Vegard Nossum asked me about the varying time it took for CryptoMiniSat to solve a certain instance that was satisfiable. This inspired me to write an overly long reply, which I think might interest others. So, why does the solving time vary for a specific instance if we permutate the clauses? Intuitively, just by permutating the clauses, the problem itself doesn’t get any easier or harder, so why should that make any difference at all? I will now try to go through the reasons, though they can almost all be summed up as follows: the SAT solver has absolutely no clue what it is solving, and so to solve a problem, it relies on heuristics and randomisation, both of which are influenced by its starting seed, which in turn is influenced by the order of the clauses in the CNF file.
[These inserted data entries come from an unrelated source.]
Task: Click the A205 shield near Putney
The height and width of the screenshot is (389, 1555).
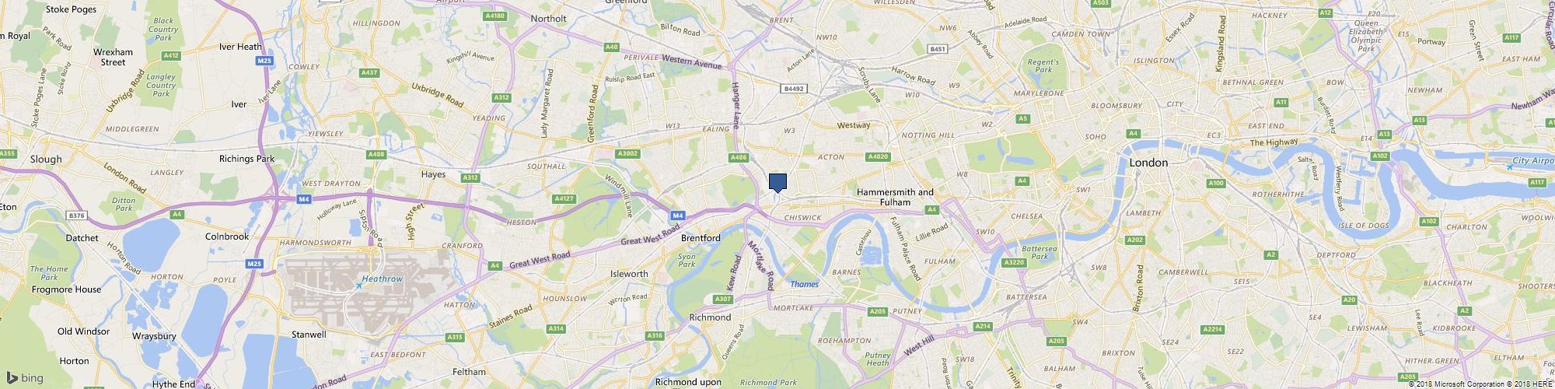Action: [x=878, y=312]

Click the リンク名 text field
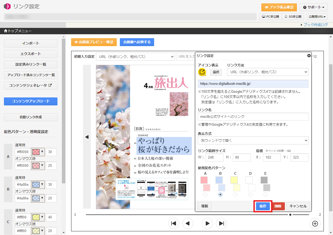pyautogui.click(x=253, y=117)
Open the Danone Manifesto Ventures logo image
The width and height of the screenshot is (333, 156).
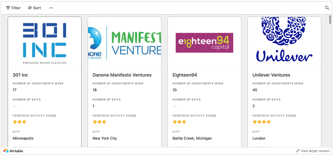tap(125, 43)
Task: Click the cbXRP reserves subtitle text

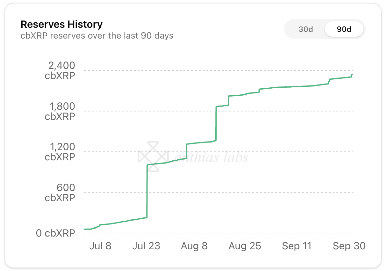Action: (97, 35)
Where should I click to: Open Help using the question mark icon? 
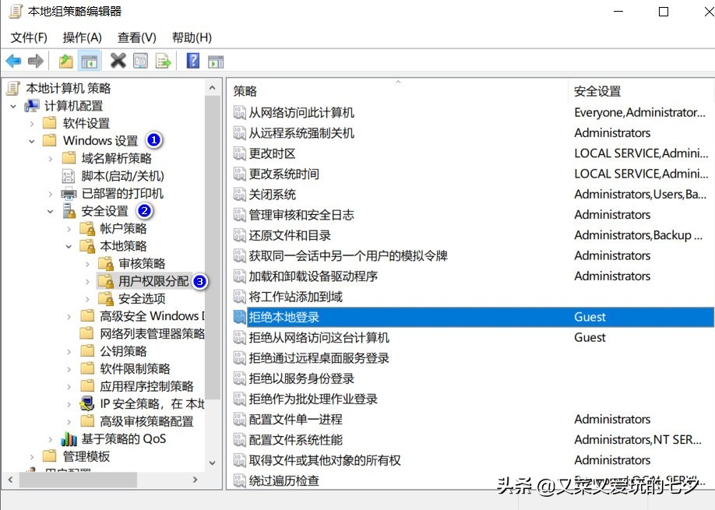click(x=192, y=61)
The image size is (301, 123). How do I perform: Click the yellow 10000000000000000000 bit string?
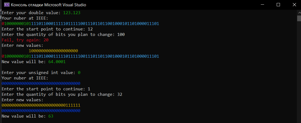click(x=53, y=51)

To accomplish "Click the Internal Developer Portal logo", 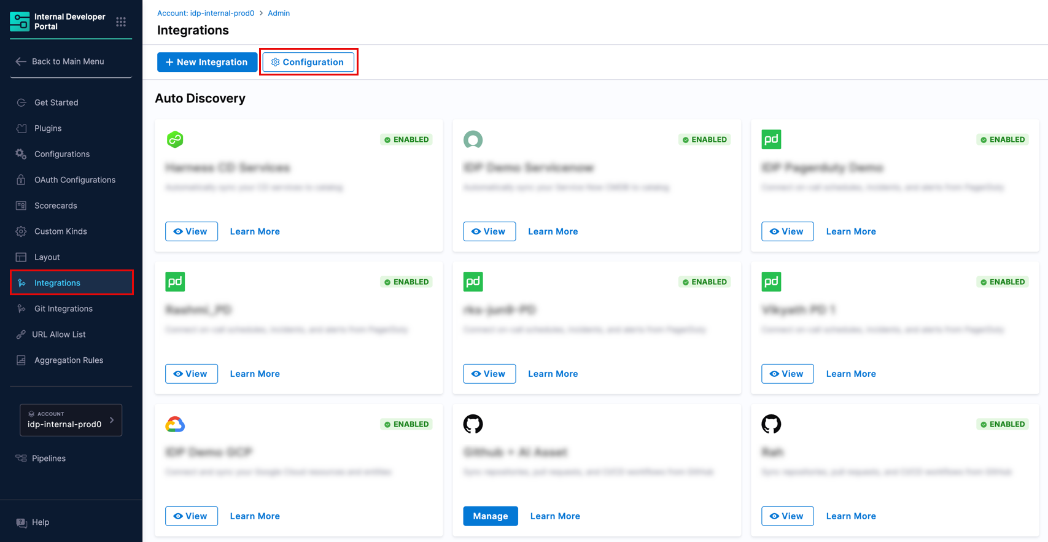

And now on to the long explanation.

Let’s divide problems into two categories: satisfiable and unsatisfiable instances. First, let me talk about satisfiable instances. Let’s suppose that we have been solving the problem for some time, and we have connected the dots (variables) well enough through learnt clauses. All that the SAT solver is waiting for is a good guess to set 3-4 variables right, and then it will propagate all variables to the right setting to satisfy all clauses. The problem is therefore to get to the point of only needing to guess 3-4 variables, i.e. to connect the dots, which we do through resolution. We can sacrifice some or all of dot-connecting (i.e. resolution) with some more guessing, and this can in fact be coded down by simply foregoing some of the conflict analysis we do. In the extreme case, all conflict analysis can be disabled, and then the solver would not restart its search. The solver would in essence be brute-forcing the instance through BCP (boolean constraint propagation). It is easy to see why this latter is prone to variation: depending on the ordering of the variables in the search tree, the tree could be orders of magnitude smaller or larger, and the first solution can be at any point in the search tree, essentially at a random place.
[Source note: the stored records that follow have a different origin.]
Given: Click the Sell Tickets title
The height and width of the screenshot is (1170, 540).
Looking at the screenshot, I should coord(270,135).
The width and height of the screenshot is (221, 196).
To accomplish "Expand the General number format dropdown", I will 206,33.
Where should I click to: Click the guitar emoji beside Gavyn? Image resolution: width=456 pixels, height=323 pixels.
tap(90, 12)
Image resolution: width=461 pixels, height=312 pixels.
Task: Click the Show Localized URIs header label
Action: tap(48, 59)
If we decide to carry out resolution for satisfiable problems to counter the problem of the variation of the search-tree, it is interesting to realise the following: in most cases, we can not forgo guessing. The reason is simple yet leads to quite interesting properties. Essentially, a SAT instance can have multiple solutions. If there are two solutions, e.g. 01100... and 10011... i.e. the solutions are the complete inverse of one another, then the SAT solver will not be able to prove any variable to any value. The best it could do is to create binary clauses, in the example case for instance

var1=0 -> var2=1, var3=1, var4=0...
and
var1=1 -> var2=0, var3=0, var4=1...

If we do enough resolutions, the “guessing” part will eventually become a solution-selector, i.e. it will select a solution from the set of available solutions. If there are 2^20, evenly distributed in the search space, we might need to set 20 variables before a solution is found through a simple application of BCP. Naturally, SAT solvers don’t normally do this, as they are content in finding one satisfying assignment, reporting that to the user, and exiting. It would be interesting to know the average remaining number of variables that needed to be guessed to solve the solution at the point the SAT solver actually found the solution, but this has not been done yet as far as I know. Then, we would know the trade-off the SAT solver employs between resolution and searching when solving satisfiable instances.
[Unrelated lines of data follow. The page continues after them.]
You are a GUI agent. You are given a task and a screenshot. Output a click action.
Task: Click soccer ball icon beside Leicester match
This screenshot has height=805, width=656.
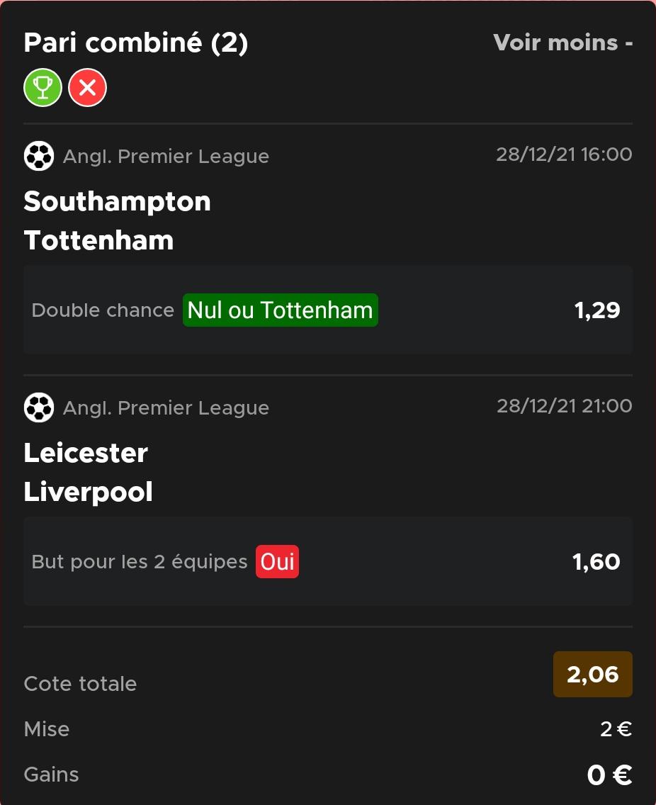(x=39, y=407)
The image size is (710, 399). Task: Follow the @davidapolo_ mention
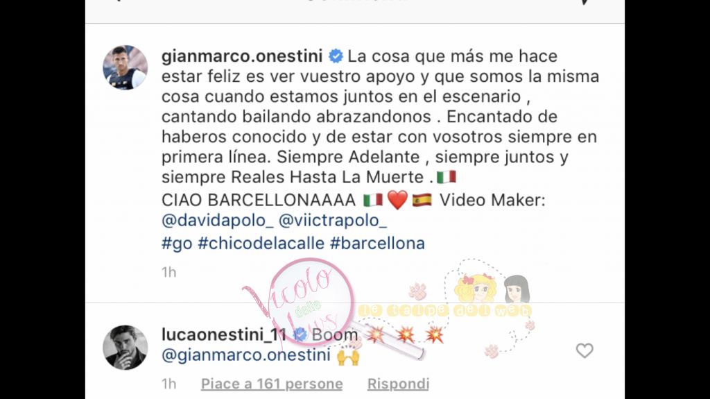pos(217,221)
All right, so much for satisfiable instances. What happens with UNSAT instances? Well, the solver must either go through the whole tree and realise there is no solution, or do resolution until it reaches an empty clause, essentially building a resolution tree with an empty clause at its root. Since both of these can be done at the same time, there is a similar trade-off as above, but this time it’s somewhat upside-down. First of all, the search tree can be smaller or larger depending on the ordering of the variables (as before), and secondly, the resolution tree can be smaller or larger depending on the order of resolutions. The minimal resolution tree is (I believe) NP-hard to find, which doesn’t help, but there is at least a minimum resolution tree that limits us, and there is a minimum search tree which we must go through completely, that limits us. So, in contrast to finding satisfying solutions, both of these are complete in some sense, which should make searching for them robust in terms of speed. Finding a satisfying solution is not complete, because, as I noted above, SAT solvers don’t find all satisfying solutions — if they did, they would actually have the same properties as solving an unsatisfiable problem, as they would have to prove that there are no more solutions remaining, essentially proving unsatisfiability.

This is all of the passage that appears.